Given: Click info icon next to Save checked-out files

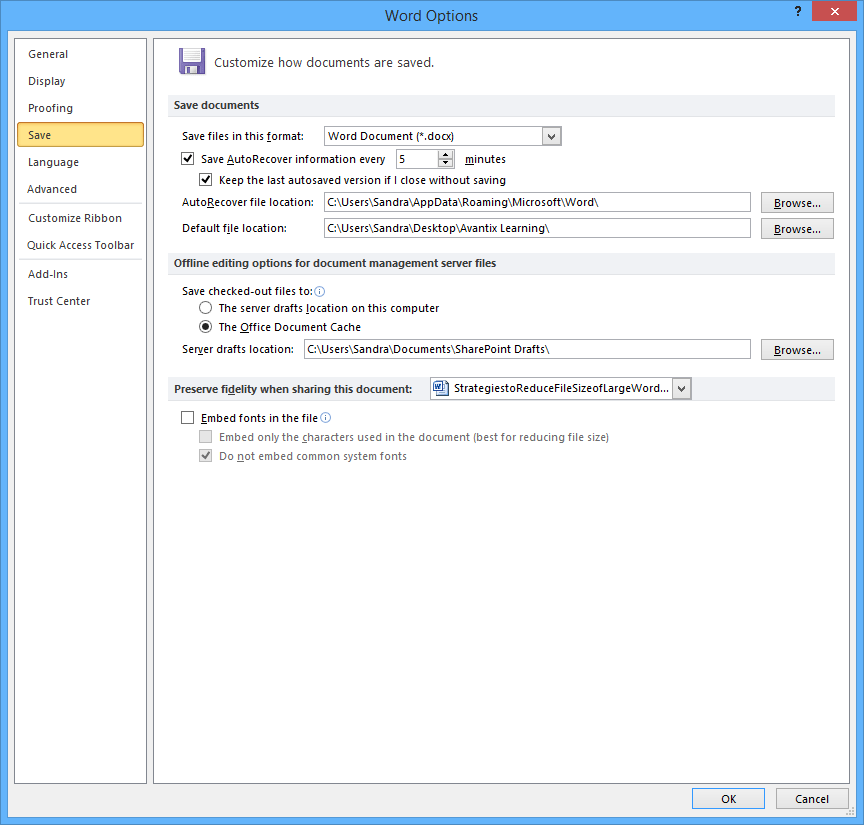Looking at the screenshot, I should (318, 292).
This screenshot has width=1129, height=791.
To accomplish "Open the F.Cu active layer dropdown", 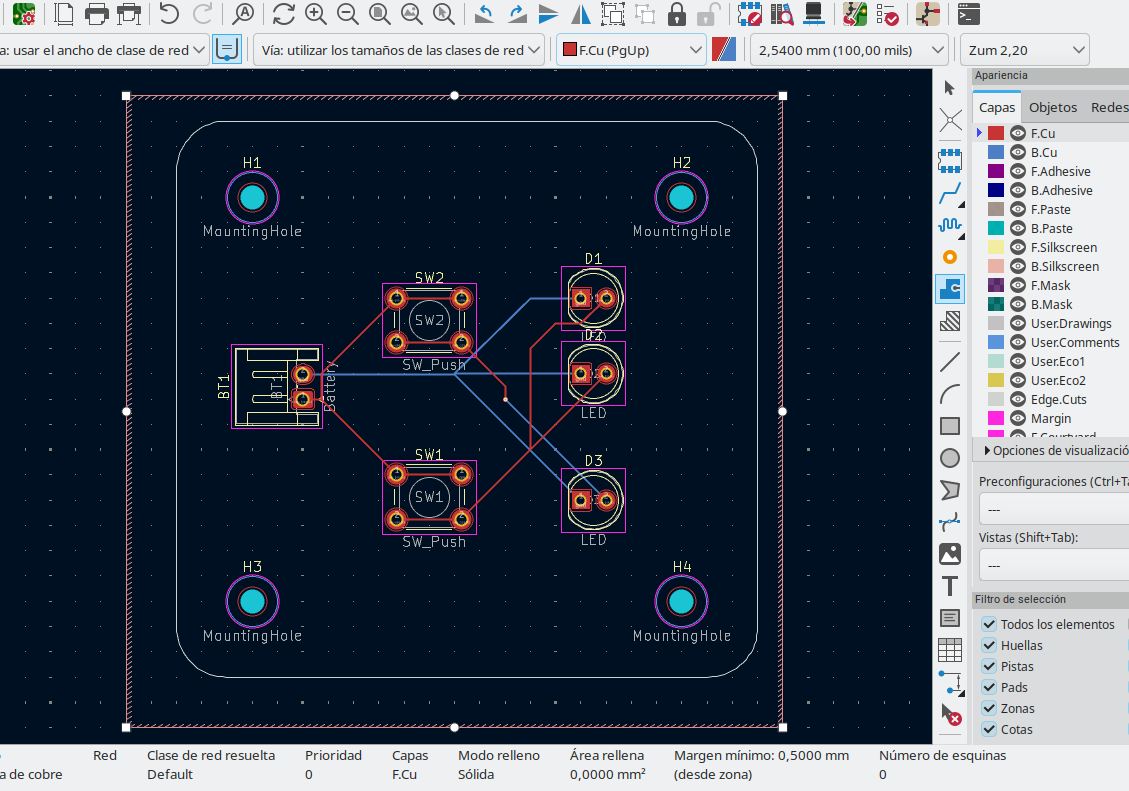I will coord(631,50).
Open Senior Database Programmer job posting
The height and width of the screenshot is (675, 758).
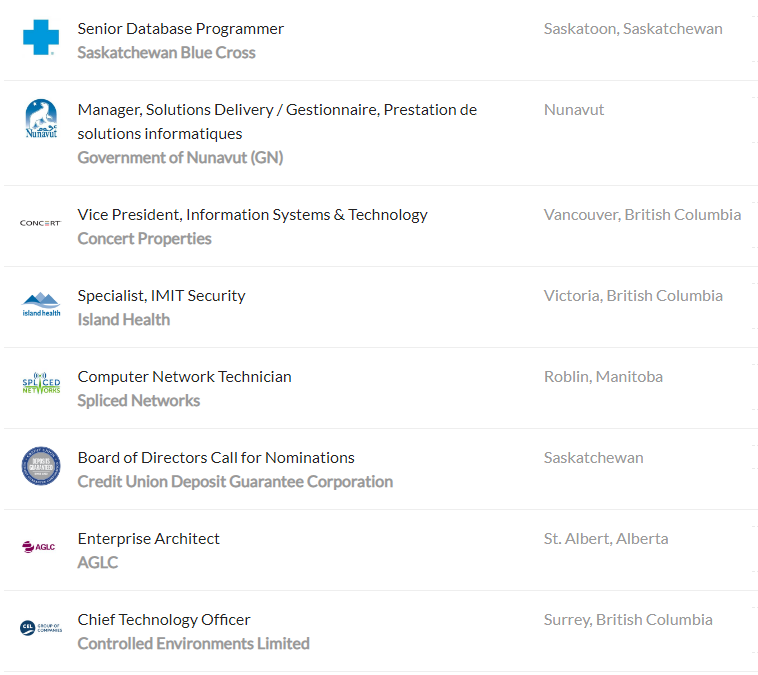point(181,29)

=-=-=

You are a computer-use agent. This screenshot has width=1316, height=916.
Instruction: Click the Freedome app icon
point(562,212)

=-=-=

#### [EXERCISE]
Above are the entries; copy every line among them that contains the word "This".

#### [OUTPUT OF THE EXERCISE]
This screenshot has width=1129, height=791.
You are a computer-use agent. This screenshot has width=1316, height=916.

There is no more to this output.